WHAT TO PRODUCE =
Reproduce, without alteration, the items between the line containing "Given: Click the 切换 switch table icon" and the line containing "click(x=48, y=233)", inclusive. Leave the pictures out of your answer.

# START OF INPUT RECORDS

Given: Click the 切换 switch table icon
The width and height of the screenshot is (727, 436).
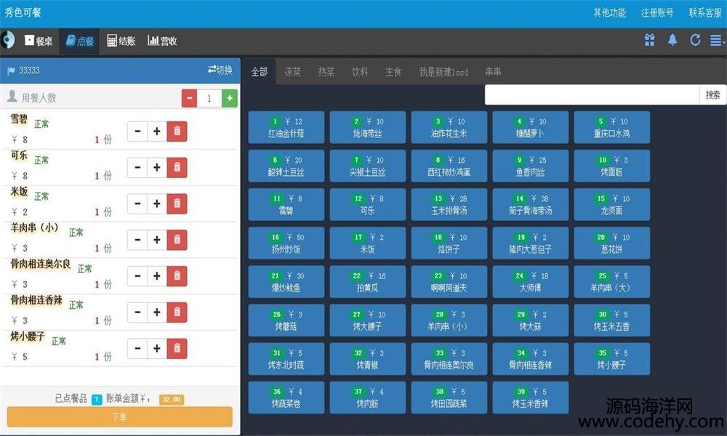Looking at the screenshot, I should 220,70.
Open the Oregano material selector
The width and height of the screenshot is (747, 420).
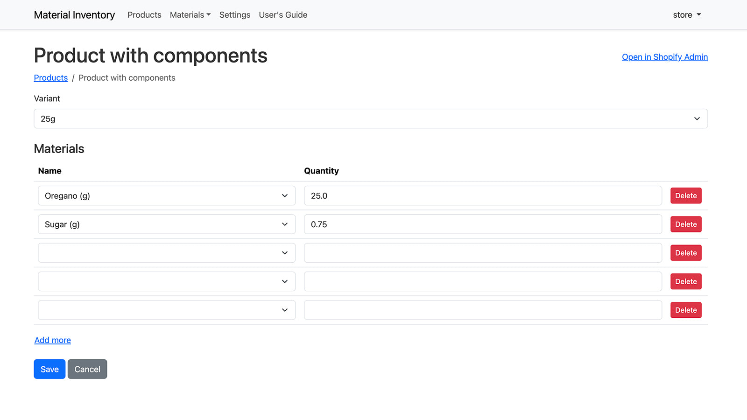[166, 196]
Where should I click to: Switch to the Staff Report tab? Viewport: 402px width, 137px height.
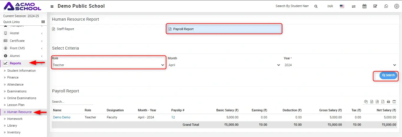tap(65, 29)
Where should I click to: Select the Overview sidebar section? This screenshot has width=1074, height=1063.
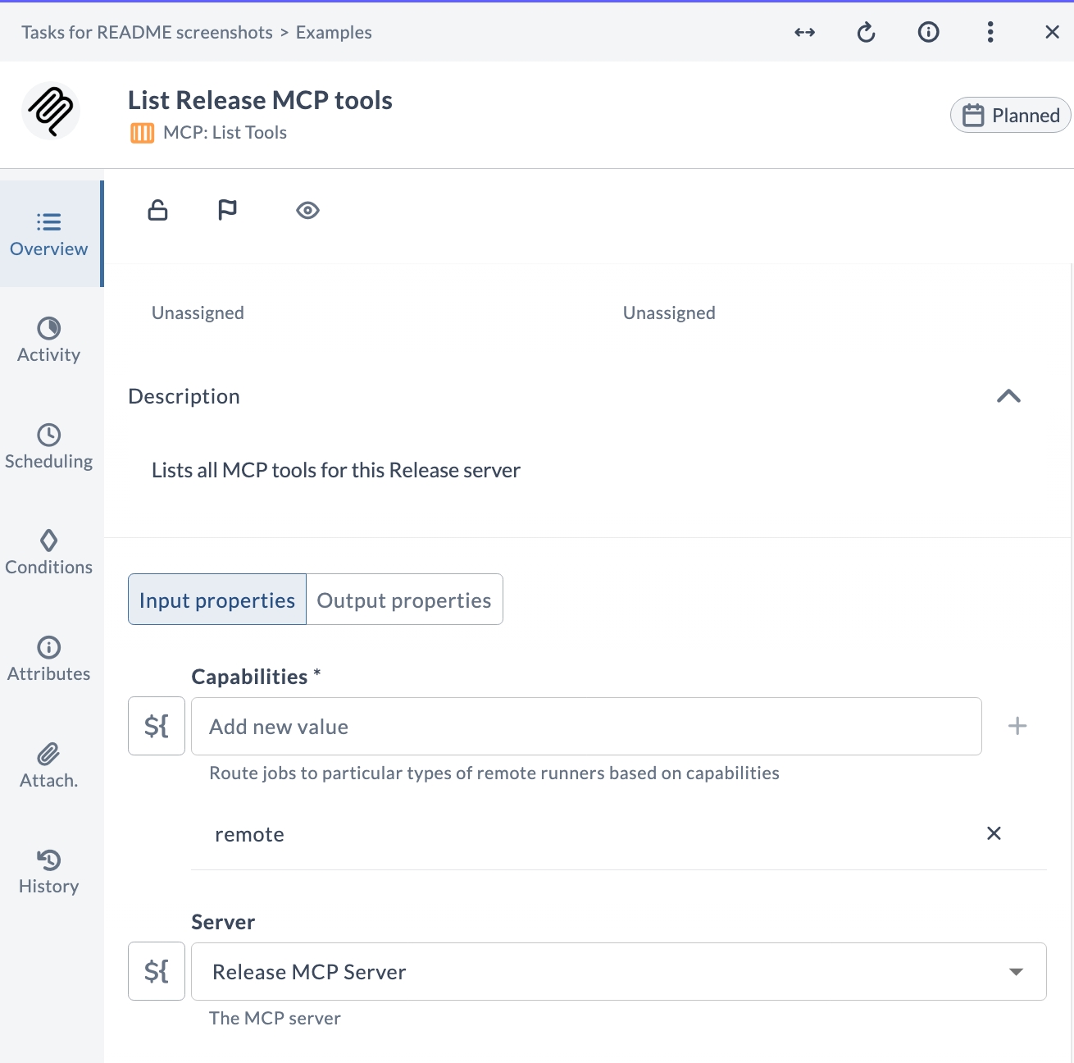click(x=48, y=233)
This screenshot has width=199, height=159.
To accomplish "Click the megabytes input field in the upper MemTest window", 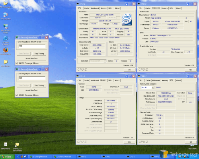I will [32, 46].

# END OF INPUT RECORDS
# START OF INPUT RECORDS

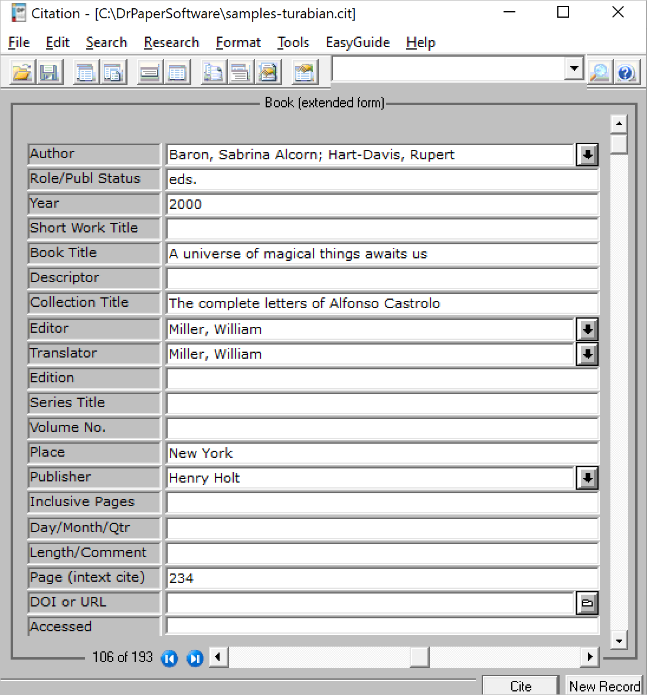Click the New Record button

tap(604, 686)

# END OF INPUT RECORDS
# START OF INPUT RECORDS

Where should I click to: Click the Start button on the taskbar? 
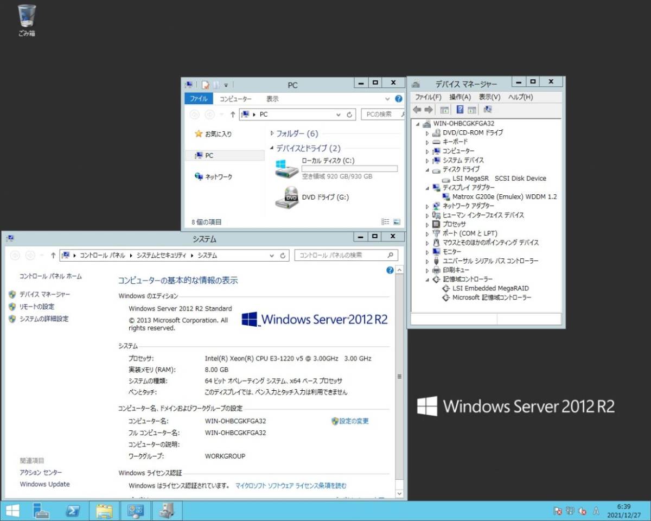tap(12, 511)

# END OF INPUT RECORDS

TASK RESULT =
Given: Click the 切换 switch table icon
The width and height of the screenshot is (727, 436).
Looking at the screenshot, I should 220,70.
Open the Oregano material selector
The width and height of the screenshot is (747, 420).
[166, 196]
Where should I click to: Switch to the Staff Report tab? Viewport: 402px width, 137px height.
tap(65, 29)
Where should I click to: Select the Overview sidebar section? This screenshot has width=1074, height=1063.
click(x=48, y=233)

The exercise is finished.